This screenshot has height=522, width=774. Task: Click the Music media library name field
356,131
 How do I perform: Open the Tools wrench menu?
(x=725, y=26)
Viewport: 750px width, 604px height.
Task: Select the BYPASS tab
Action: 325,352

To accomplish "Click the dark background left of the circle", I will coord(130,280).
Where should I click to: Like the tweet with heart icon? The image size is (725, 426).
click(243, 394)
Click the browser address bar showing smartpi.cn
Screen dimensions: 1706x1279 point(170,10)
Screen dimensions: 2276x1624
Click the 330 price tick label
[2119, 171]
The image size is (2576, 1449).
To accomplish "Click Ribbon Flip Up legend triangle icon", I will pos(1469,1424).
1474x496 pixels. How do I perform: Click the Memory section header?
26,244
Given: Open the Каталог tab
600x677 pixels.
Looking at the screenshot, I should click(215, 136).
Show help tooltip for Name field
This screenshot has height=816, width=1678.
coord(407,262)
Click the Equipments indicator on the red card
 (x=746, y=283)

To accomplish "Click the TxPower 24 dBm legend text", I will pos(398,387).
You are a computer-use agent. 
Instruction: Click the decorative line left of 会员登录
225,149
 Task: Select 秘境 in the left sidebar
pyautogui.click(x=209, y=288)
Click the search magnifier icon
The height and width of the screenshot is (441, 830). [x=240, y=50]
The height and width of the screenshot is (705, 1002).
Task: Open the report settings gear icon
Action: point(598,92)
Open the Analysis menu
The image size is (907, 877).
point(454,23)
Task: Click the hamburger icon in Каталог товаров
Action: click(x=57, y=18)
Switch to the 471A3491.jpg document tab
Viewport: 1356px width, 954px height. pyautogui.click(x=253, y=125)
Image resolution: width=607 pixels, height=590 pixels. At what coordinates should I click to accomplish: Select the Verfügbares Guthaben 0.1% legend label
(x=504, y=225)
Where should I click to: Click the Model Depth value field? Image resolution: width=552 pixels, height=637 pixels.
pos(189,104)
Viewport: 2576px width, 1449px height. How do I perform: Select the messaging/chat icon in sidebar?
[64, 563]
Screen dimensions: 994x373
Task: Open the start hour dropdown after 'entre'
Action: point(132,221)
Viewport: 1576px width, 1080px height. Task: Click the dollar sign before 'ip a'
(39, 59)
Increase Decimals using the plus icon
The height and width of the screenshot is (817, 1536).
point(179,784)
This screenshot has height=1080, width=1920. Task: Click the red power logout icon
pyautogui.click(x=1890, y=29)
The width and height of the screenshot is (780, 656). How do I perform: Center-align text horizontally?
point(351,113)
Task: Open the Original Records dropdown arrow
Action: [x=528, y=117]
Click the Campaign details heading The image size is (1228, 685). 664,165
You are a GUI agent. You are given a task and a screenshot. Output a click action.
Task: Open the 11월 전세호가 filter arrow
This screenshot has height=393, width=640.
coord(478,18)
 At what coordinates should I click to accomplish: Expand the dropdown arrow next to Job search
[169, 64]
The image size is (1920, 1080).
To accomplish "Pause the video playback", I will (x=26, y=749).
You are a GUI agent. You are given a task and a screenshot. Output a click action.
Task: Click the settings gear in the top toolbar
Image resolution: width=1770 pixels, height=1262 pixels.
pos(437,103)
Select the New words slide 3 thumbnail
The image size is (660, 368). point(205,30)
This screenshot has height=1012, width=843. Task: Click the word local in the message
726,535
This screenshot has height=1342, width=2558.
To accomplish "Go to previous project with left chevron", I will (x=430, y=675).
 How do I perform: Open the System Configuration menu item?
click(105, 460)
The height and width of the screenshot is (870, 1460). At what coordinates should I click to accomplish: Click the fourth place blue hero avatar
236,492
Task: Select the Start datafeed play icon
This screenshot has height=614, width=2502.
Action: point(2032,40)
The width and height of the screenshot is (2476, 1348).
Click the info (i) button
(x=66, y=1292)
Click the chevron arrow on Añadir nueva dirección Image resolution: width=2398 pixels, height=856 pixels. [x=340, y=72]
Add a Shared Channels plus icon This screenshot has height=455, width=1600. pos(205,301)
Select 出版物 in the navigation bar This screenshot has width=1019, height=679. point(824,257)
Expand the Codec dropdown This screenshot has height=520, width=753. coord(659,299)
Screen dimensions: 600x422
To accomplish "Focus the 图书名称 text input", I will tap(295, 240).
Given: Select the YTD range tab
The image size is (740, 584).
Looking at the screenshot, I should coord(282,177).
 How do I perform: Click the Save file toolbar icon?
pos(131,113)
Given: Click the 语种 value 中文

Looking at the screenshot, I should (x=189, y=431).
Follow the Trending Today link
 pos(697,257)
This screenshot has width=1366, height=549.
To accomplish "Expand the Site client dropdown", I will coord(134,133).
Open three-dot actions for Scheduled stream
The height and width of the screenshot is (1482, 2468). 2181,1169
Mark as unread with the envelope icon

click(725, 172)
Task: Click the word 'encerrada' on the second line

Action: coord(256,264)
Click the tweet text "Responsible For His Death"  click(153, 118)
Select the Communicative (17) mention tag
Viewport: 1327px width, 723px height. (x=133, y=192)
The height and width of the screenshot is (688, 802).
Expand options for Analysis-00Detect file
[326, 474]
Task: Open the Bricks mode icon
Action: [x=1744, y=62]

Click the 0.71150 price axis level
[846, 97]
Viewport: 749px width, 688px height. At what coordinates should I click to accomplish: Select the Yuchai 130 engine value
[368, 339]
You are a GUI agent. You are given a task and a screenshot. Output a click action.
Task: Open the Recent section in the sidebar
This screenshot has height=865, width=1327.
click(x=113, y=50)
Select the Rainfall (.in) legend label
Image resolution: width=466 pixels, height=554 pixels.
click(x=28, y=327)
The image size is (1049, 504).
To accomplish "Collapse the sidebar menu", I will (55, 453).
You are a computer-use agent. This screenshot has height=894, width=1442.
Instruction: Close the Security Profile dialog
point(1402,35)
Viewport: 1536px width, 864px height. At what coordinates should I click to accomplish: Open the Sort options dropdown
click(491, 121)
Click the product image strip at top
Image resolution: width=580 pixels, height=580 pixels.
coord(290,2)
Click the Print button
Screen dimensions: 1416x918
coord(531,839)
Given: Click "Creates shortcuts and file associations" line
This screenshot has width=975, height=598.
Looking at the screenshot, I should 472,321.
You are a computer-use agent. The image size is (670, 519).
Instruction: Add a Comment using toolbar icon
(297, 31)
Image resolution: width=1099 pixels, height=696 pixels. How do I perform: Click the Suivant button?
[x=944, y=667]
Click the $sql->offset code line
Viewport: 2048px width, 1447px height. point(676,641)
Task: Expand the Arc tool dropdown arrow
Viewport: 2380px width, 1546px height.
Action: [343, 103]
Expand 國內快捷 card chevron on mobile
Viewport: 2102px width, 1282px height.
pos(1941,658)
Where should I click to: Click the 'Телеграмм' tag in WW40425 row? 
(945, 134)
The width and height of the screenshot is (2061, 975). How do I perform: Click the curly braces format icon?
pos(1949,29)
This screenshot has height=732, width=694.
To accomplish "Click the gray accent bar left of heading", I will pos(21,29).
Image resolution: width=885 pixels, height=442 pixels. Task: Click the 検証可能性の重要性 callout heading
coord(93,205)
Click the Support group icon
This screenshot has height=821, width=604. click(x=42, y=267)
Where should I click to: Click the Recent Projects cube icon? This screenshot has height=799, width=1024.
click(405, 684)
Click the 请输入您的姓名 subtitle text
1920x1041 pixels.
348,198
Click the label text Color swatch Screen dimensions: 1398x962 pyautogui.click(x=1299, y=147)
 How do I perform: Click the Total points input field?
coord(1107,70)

TASK INSTRUCTIONS - Swap "sidebar" for "side panel" in everything from the line with "Click the 0.71150 price axis level" down to the line with "point(1402,35)", and give those lines back with nothing else changed.

EXERCISE SOLUTION -
Click the 0.71150 price axis level
[846, 97]
Viewport: 749px width, 688px height. At what coordinates should I click to accomplish: Select the Yuchai 130 engine value
[368, 339]
You are a GUI agent. You are given a task and a screenshot. Output a click action.
Task: Open the Recent section in the side panel
This screenshot has height=865, width=1327.
click(x=113, y=50)
Select the Rainfall (.in) legend label
Image resolution: width=466 pixels, height=554 pixels.
click(x=28, y=327)
The image size is (1049, 504).
To accomplish "Collapse the side panel menu", I will (55, 453).
You are a computer-use agent. This screenshot has height=894, width=1442.
Instruction: Close the Security Profile dialog
point(1402,35)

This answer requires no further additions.